- Page extract -
## Begin

Well, the big nooz around Port Swiller Manor this week is that the Eldest Gel is coming home tomorrow for the first time since we dropped her off at college almost six weeks ago.  (It’s end of quarter reading days, which she’s been planning to make an extended at-home weekend from the very beginning.)

It will be fascinating to see what effect a month and a half of having been booted out of the nest will have had on her.  Certainly I’ve noticed a change in her tone over the phone, especially since she got some pretty good grades on her first essays in English and history.  More mature, more task-oriented.  Also, she seems to want to go and visit with all the adults round here who helped her make the transition, and is insistent that we have Family Dinners during her stay (something she always hated while in previous residence here).

Yep, I think teh Gel is growing up.  And while it worried ol’ Robbo somewhat early on, at least now I’m satisfied that we won’t have any trouble about her going back to school come Sunday.

(Incidentally, ol’ Robbo was never all that happy about the idea of the Gel driving three hours each way through the Virginny countryside all by herself.  As it turns out, however, she discovered a classmate the other day who lives the next town over and who was looking to bum a ride home.  So it’s all good.)

 

 

 

 

Greetings, my fellow port swillers and, although I’m a day or two late about it, Happy Autumn!

As ol’ Robbo has said probably every year since he first started blogging (well, and before that, too), this is truly my very favorite season.  (Spring is a close but distinct second. While I like the start of winter, the novelty seems to wear off earlier every year.  I have always despised summah, a loathing picked up during my misspent yoot in South Texas.)

Ma Nature, getting into the swing of things, has seen fit to dish up a series of highs in the low 70’s in the neighborhood of Port Swiller Manor for the next week or so, allowing ol’ Robbo to spend about four hours this morning giving the grounds a good Monty without suffering from heat stroke.  (What is a “Monty” you ask? In this context it means mowing and trimming the entire yard, plus the ditch between the sidewalk and street and the little meadow between the back gate and the creek.  I also sprayed weeds, watered whiskey barrels, and cleaned the accumulated ashes out of the grill.)

While this is pleasant enough, ol’ Robbo’s ideal fall weather conditions – which won’t arrive for at least another four weeks or so – involve a temperature of about 45 degrees with a steady rain and fog.  There’s something about tramping around in it, smelling the mixture of dank, rotting leaves and chimney smoke, hearing the crows cawing off in the distance, that gives ol’ Robbo a delicious feeling of memento mori.  I’m not being morbid in this, because it also seems to focus and increase my sense of (or at least desire for) piety.  I sometimes wonder if the Church Fathers had this psychological phenomenon in mind when they set the liturgical calendar to restart in late fall.  (Of course, there’s also something delicious about coming in out of it, pouring a large glass of Lafroaig, and flopping down in front of the fire which is also highly satisfying, if perhaps for not such high-falootin’ reasons.)

## End

- Records -
## Begin

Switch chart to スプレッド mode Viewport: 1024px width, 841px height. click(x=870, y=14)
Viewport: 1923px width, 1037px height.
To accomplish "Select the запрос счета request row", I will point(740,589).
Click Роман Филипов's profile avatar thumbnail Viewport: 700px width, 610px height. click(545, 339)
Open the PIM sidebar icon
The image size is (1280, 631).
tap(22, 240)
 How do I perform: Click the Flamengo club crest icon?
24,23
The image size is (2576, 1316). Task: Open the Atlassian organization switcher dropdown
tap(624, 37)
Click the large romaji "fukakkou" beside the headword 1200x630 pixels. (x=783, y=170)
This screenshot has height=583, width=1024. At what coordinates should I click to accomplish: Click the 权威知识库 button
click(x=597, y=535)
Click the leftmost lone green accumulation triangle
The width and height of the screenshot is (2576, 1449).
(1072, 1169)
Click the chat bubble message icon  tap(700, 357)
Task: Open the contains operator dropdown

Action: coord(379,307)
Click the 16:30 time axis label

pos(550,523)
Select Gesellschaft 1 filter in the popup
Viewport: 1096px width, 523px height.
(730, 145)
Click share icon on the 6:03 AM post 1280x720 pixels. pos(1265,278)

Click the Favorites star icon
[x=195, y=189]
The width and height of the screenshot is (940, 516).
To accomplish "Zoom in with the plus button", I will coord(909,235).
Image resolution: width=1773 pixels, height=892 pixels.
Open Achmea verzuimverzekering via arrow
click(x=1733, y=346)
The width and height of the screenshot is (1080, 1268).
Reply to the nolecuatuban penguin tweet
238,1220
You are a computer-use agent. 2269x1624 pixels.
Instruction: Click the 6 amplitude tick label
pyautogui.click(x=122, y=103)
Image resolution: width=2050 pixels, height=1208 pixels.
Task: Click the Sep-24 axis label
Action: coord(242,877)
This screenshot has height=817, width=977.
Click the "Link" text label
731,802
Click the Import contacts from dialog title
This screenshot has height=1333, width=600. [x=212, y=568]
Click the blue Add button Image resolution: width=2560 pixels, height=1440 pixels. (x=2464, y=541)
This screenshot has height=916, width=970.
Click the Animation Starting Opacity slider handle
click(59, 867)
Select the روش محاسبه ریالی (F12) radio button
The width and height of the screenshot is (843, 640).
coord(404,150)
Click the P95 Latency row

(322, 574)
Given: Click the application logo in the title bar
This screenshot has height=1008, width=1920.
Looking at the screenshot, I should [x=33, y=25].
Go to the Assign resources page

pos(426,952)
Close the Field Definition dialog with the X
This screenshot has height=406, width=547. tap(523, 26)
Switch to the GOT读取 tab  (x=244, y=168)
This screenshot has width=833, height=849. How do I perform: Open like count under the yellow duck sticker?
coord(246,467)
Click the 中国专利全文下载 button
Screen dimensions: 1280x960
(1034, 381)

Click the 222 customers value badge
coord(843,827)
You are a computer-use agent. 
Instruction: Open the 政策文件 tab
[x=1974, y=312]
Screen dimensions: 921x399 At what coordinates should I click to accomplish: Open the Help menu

## End

- Written problem 1 -
Name the extra chores the writer of the blog post says he did in addition to mowing and trimming.
- Written problem 2 -
Copy everything in the blog post from "Well, the big" down to "in previous residence here).", replacing "college" with "university".
- Written problem 3 -
Write the next part of the blog post, starting after its final sentence.

- Written reply 1 -
- sprayed weeds
- watered whiskey barrels
- cleaned the accumulated ashes out of the grill

- Written reply 2 -
Well, the big nooz around Port Swiller Manor this week is that the Eldest Gel is coming home tomorrow for the first time since we dropped her off at university almost six weeks ago.  (It’s end of quarter reading days, which she’s been planning to make an extended at-home weekend from the very beginning.)

It will be fascinating to see what effect a month and a half of having been booted out of the nest will have had on her.  Certainly I’ve noticed a change in her tone over the phone, especially since she got some pretty good grades on her first essays in English and history.  More mature, more task-oriented.  Also, she seems to want to go and visit with all the adults round here who helped her make the transition, and is insistent that we have Family Dinners during her stay (something she always hated while in previous residence here).

- Written reply 3 -
Anyhoo, working around the house today brought two other things to mind.  First, this year ol’ Robbo put a couple of large urns on the patio out back, in which he planted dwarf boxwoods and surrounded them with trailing annuals.  (They really look quite nice.)  I have begun to wonder what I ought to do about them over the winter.  Boxwood is really too pricey to be treated as an annual and, for practical purposes, I really can’t move them.  It occurs to me that maybe I can somehow insulate them – you know, wrapping some kind of material around them to keep the shrubs’ roots from freezing.  Anyone have any ideas or experiences along these lines?

Second, I am resolved this year to finally start using the fire pit that also sits on the patio.  I bought it about three years ago, and for some reason have never done much more with it than use it to burn empty charcoal bags.  Why this is, I just don’t know.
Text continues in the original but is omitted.